Hi. I'm 21. So yesterday I probably hit the lowest point I've ever hit in terms of my depression. I texted my boyfriend and begged him to tell me that one day I'll feel better, and he told me about the podcast. I figured this would be a good place to vent about my problems, so I don't keep spilling my guts to him and all of my friends constantly and scaring them.
I was diagnosed with generalized anxiety disorder with primarily social anxiety in 2013. I've had anxiety for as long as I can remember, but as I grew up it just got worse and worse, until I got to my freshman year of college and it all came to a head. I became so paralyzed by anxiety that I started skipping class, skipping meals, leaving every weekend. When the summer came around, I finally got diagnosed and was put on medicine for it (currently on Lexapro 30mg), which helped tremendously. From there it was okay, until June of 2015. I realized that my boyfriend of over 5 years was mentally and emotionally abusive, and ended our relationship. From there, I started remembering the things he would do to me and how he would treat me, and I spiraled into a depression, which has only deepened over time. A couple of weeks ago I was diagnosed with bipolar disorder, and still haven't gone to a psychiatrist for it to get prescribed a mood stabilizer. Mental illness runs in my family, so my parents are very supportive, and so are my friends.
But the past month or so, my living situation has become hostile. My roommate, who I've known for almost 8 years, who used to be my best friend, stopped talking to me and started treating me so badly that I would have panic attacks and feel severely suicidal whenever I was at my apartment. Yesterday, I finally confronted her. She knows that I've been struggling and that I've had suicidal thoughts. Essentially she said I did nothing to her, but said that she had been raped two months ago, and then screamed at me for having men over to our apartment. I told her there was no way for me to know that had happened. And the conversation concluded within three minutes, with her ending by saying she doesn't care about me anymore.

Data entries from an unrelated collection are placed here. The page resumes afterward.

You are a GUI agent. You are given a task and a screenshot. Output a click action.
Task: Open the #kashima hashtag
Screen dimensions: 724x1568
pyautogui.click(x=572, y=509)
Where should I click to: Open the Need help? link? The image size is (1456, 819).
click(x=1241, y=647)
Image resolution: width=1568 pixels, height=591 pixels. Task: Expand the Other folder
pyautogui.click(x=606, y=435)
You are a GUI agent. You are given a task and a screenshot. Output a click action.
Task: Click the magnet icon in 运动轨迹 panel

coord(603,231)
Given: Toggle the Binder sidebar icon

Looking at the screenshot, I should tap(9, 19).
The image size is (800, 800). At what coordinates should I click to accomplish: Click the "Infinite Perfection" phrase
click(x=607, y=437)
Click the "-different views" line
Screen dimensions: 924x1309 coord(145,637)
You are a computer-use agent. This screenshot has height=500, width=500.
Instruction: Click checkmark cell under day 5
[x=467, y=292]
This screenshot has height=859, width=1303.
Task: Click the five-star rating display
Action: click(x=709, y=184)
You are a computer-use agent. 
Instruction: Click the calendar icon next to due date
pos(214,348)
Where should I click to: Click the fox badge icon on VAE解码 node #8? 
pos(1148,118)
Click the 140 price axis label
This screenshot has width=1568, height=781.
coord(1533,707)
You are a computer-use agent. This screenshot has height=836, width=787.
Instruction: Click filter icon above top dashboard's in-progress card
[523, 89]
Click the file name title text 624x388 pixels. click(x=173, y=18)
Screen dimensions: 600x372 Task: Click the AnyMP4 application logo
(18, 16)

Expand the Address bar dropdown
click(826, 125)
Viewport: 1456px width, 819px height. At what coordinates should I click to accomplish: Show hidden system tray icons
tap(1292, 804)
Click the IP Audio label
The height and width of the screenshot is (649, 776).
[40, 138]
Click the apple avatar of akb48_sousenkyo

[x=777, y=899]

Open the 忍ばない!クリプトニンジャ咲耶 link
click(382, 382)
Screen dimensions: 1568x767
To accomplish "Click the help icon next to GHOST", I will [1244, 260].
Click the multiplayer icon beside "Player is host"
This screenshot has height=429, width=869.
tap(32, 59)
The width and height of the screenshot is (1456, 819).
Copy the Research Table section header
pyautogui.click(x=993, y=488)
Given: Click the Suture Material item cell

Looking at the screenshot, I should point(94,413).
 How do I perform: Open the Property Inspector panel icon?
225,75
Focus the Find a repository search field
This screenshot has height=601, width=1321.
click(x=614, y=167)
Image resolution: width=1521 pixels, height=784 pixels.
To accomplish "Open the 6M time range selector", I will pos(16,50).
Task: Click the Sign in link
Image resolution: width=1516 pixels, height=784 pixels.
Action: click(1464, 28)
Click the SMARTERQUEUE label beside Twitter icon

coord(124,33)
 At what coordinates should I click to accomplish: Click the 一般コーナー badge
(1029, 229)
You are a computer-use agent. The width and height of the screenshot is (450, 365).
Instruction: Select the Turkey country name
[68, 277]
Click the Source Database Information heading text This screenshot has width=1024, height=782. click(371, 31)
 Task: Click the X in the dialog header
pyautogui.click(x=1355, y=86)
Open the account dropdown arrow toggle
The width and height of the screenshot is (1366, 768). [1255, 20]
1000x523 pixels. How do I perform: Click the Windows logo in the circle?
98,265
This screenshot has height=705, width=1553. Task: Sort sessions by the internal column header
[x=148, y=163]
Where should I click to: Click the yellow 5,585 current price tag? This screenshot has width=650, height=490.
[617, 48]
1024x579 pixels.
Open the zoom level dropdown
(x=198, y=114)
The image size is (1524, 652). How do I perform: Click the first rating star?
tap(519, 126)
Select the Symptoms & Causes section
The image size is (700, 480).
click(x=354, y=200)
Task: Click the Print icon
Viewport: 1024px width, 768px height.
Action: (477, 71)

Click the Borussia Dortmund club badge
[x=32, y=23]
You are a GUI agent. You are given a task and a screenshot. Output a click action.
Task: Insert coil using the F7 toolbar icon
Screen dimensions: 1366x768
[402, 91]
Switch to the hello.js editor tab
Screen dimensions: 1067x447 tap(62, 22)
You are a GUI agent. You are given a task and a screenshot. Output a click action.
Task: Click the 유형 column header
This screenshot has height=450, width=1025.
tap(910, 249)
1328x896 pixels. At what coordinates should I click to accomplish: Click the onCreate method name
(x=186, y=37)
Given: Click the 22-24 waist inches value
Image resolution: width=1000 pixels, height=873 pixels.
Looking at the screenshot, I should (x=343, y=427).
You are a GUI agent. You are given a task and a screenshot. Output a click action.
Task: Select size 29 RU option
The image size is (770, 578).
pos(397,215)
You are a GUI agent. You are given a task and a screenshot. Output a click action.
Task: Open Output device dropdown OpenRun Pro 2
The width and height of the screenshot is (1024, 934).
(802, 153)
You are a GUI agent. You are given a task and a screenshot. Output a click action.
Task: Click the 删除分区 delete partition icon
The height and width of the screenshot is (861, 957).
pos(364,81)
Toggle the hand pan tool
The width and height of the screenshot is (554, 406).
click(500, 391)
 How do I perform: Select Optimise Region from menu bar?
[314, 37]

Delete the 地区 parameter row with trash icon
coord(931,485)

My friend came and got me, and I stayed at her place last night. I decided to move out of my apartment for a month, until she moves out. But last night I had never felt so low. I had thought about suicide, but I had never really, truly WANTED to do it until then. Had I not been with my friend, I don't know if I would still be here. I so badly wanted to slit my wrists. I wanted to die. I didn't want to feel the pain that I was feeling anymore. I sobbed for 5 hours straight.
It helps so much when people tell me that there is going to be a day when I feel okay. Because right now, I can't even imagine it. I have so much trouble looking to the future and imagining how my life will be because I so badly don't want to be alive. I know I can't be alone for a little while now. I just need reassurance that one day I will love myself, and that I will recover from the abuse that I dealt with for so long. That I will be happy.
So yeah. That's me. This is long. But I think it helped to write it. Yeah. Thanks for listening.